ATLANTIC REFINING CO.



Author: Goodrich

Before GOODRICH and HASTIE, Circuit Judges, and BURNS, District Judge.

GOODRICH, Circuit Judge.

The plaintiff as administratrix is suing for damages occasioned by the death of the decedent, her husband. The jury returned a verdict for the plaintiff and the trial judge, upon motion, set it aside and ordered judgment for the defendant n.o.v. The correctness of that action is the question on this appeal.

John Wild, a citizen of New Jersey, the decedent, was an experienced painter. He was foreman on a painting job for the Camden Painting Company, his employer. The job was the painting of the outside window sashes and exterior coping on No. 17 Boiler House of the Atlantic Refining Company, a Pennsylvania corporation, at 30th and Passyunk Avenue, Philadelphia. Mr. Wild met his death during the course of the operation. While he was walking on the sloping roof engaged in business incidental to the painting work, a portion of the roofing broke throwing the unfortunate man down to the bottom of an air shaft and inflicting injuries from which he died. No one witnessed the accident, the details concerning which are, therefore, necessarily unknown.

The question posed in the case is whether there was sufficient evidence of negligence on the part of the defendant to support the jury's verdict. In such a situation all disputes on controverted facts and reasonable inferences from the testimony must be taken in the plaintiff's favor.

The case is in federal court because of diversity only. The operative facts all occurred in Pennsylvania and Pennsylvania law governs. But there is no fundamental issue of law involved. The defendant's duty to John Wild in this case was that of an occupier of premises to one who comes on the premises for a business purpose. The duty is stated in Section 343 of the Restatement of Torts as follows:

"A possessor of land is subject to liability for bodily harm caused to business visitors by a natural or artificial condition thereon if, but only if, he

"(a) knows, or by the exercise of reasonable care could discover, the condition which, if known to him, he should realize as involving an unreasonable risk to them, and

"(b) has no reason to believe that they will discover the condition or realize the risk involved therein, and

"(c) invites or permits them to enter or remain upon the land without exercising reasonable care

"(i) to make the condition reasonably safe, or

"(ii) to give a warning adequate to enable them to avoid the harm * * *."

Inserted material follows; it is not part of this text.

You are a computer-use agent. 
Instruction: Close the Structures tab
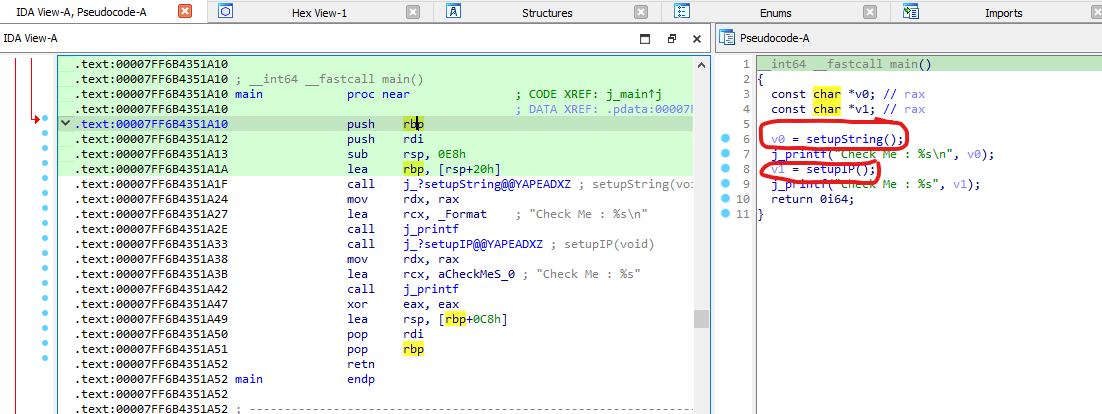tap(641, 13)
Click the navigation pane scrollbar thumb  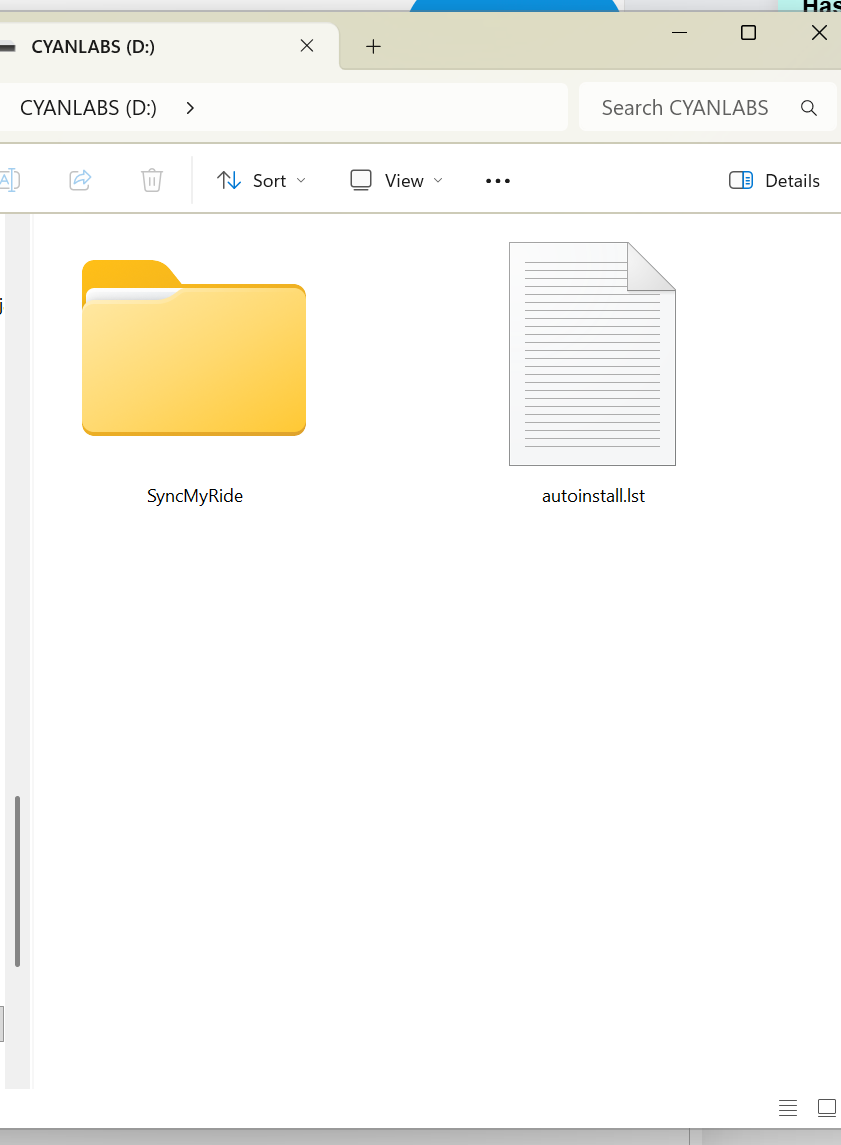17,880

This statement not only represents the general rule but has been specifically approved and adopted in Pennsylvania.*fn1 We have, therefore, no dispute between the parties on the rule of law which governs the case.The multitude of citations advanced by either side do not, therefore, give us any decisive help. The general principles being admitted, the problem is where this case fits in their application.

There is no question of John Wild's contributory negligence. This is out of the case by the jury's verdict in the plaintiff's favor. There is no doubt that no warning was given to Wild by any employee of the defendant to the effect that the roof was unsafe. As the trial judge puts it, "the defendant's position being that it had no knowledge of any dangerous condition, it naturally concedes that it gave no warning of such condition to the decedent or his employer." The plaintiff's expert said that, from the appearance of the roof, he, as an expert on roofs, could say that certain serious deterioration had taken place. Whether his testimony was based upon conclusions from examination of photographs or from actual inspection or both was the ...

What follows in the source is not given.